How big is a square foot? It all depends on your audience

Boston Business Journal - May 28, 2004 by Richard Fanelli

Measuring square footage is not always an exact science. There are a number of rentable square footage measurement standards commonly used in the commercial real estate market. Each method, if used on the same space, would result in a different rentable square foot number.

The key difference: Some methods benefit the tenant, and some benefit the landlord.

The ANSI/BOMA standard, otherwise known as the BOMA standard, is the prevalent standard for measuring leased office space in the United States. (ANSI is short for the American National Standards Institute and BOMA for the Building Owners and Managers Association.)

BOMA starts with the gross measured area, which is the dominant inside line of the building, which may be the glass line or an inside solid wall of the building. This number is sometimes used as the rentable area of the building for a full building user.
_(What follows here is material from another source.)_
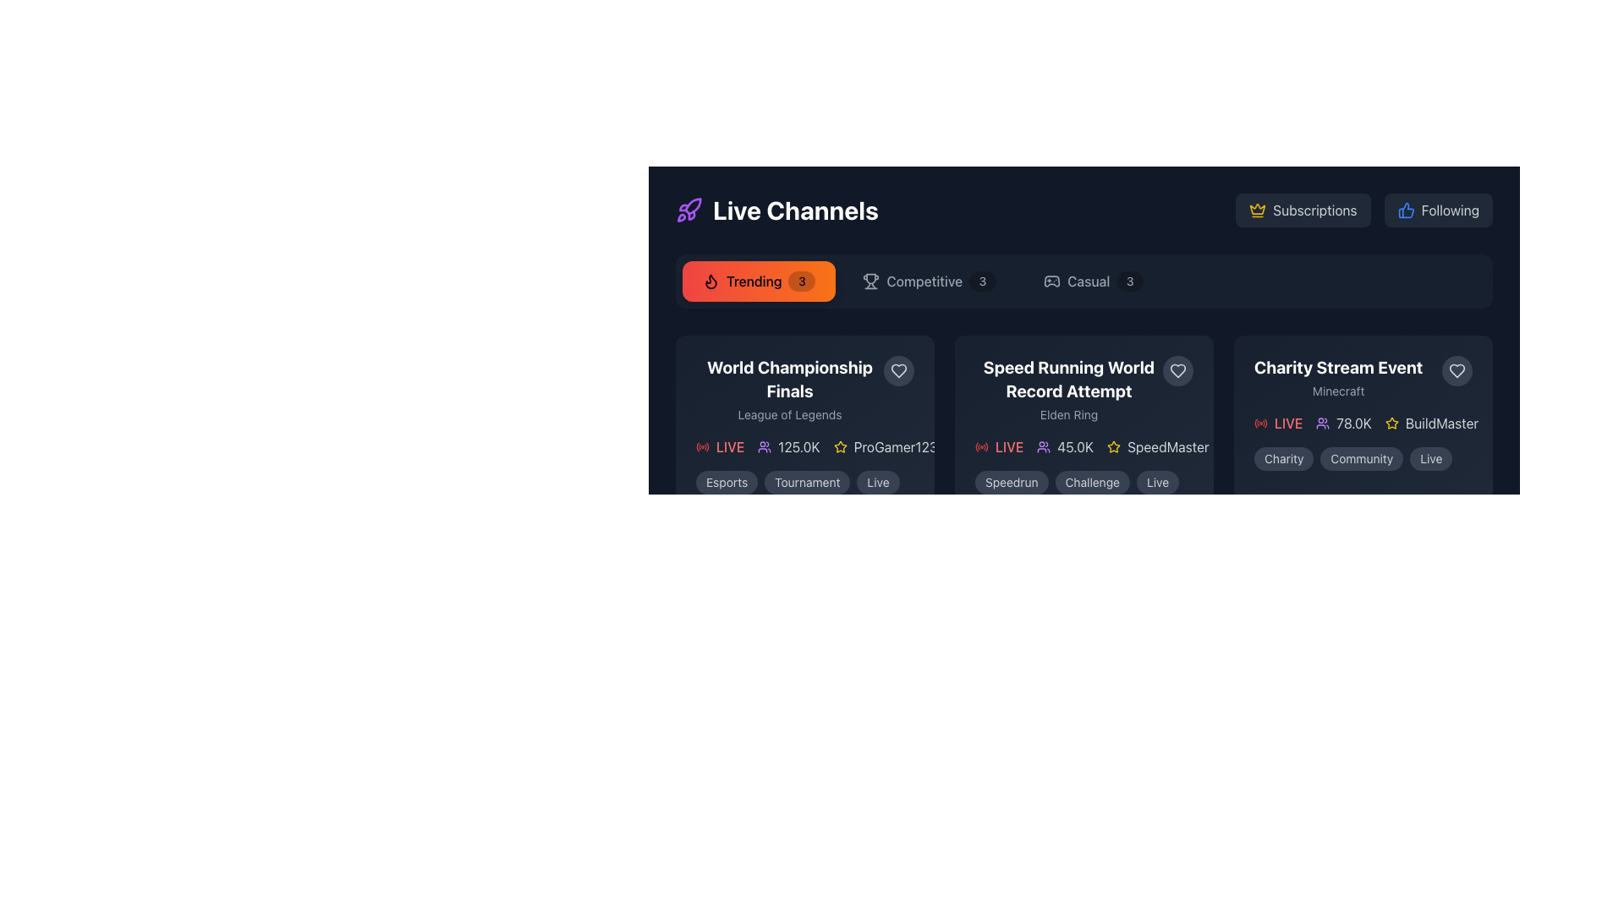  What do you see at coordinates (1083, 446) in the screenshot?
I see `the username 'SpeedMaster' in the informational row that includes a live indicator and viewer count for additional information` at bounding box center [1083, 446].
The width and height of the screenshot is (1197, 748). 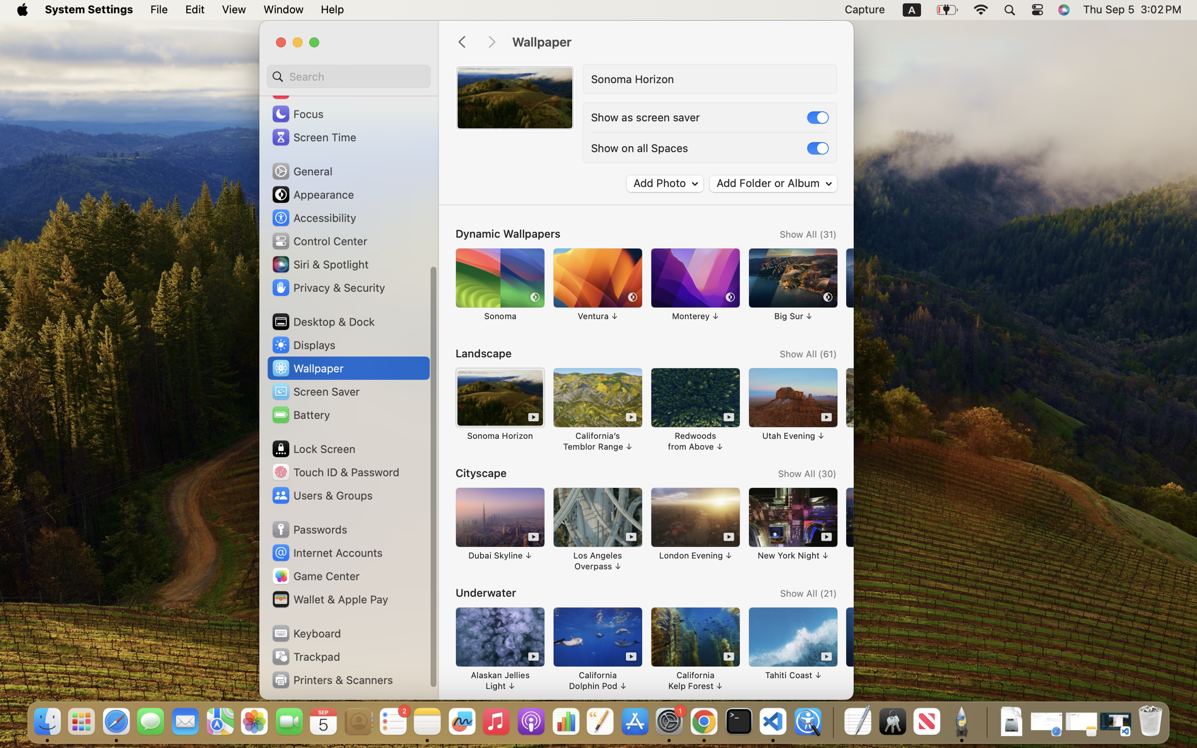 I want to click on 'General', so click(x=301, y=171).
For multi-tenant buildings, you start with the inside gross measured area of the building, which is taken from the inside dominant perimeter of the building, usually the inside of the glass wall or the inside of the solid perimeter wall of the building.

To arrive at the floor rentable figure, the major, vertical penetrations -- such as fire stairs, elevators and pipe shafts -- are then subtracted from the gross measured area. The square footage of the building common areas support areas that serve the whole building -- such as the building lobby, elevator lobby, fire pump room, electrical room, the loading dock, fire command room and rear exit corridors -- are prorated throughout the building to the tenants.

Using the BOMA method of measurement, full-floor users would take the total rentable area for the floor, which in their case is the same as the total usable area for the floor, and add their prorated building common area to arrive at their total rentable figure.

Multi-tenant-floor tenants would take their total usable square feet and add in their prorated floor common area, or floor rentable-usable (R/U) ratio, which consists of the rentable areas of their floor's building core, elevator lobby and shared common corridor, to arrive at their floor rentable figure. They would then add their prorated building common area, or building R/U ratio, to arrive at a total rentable square footage number.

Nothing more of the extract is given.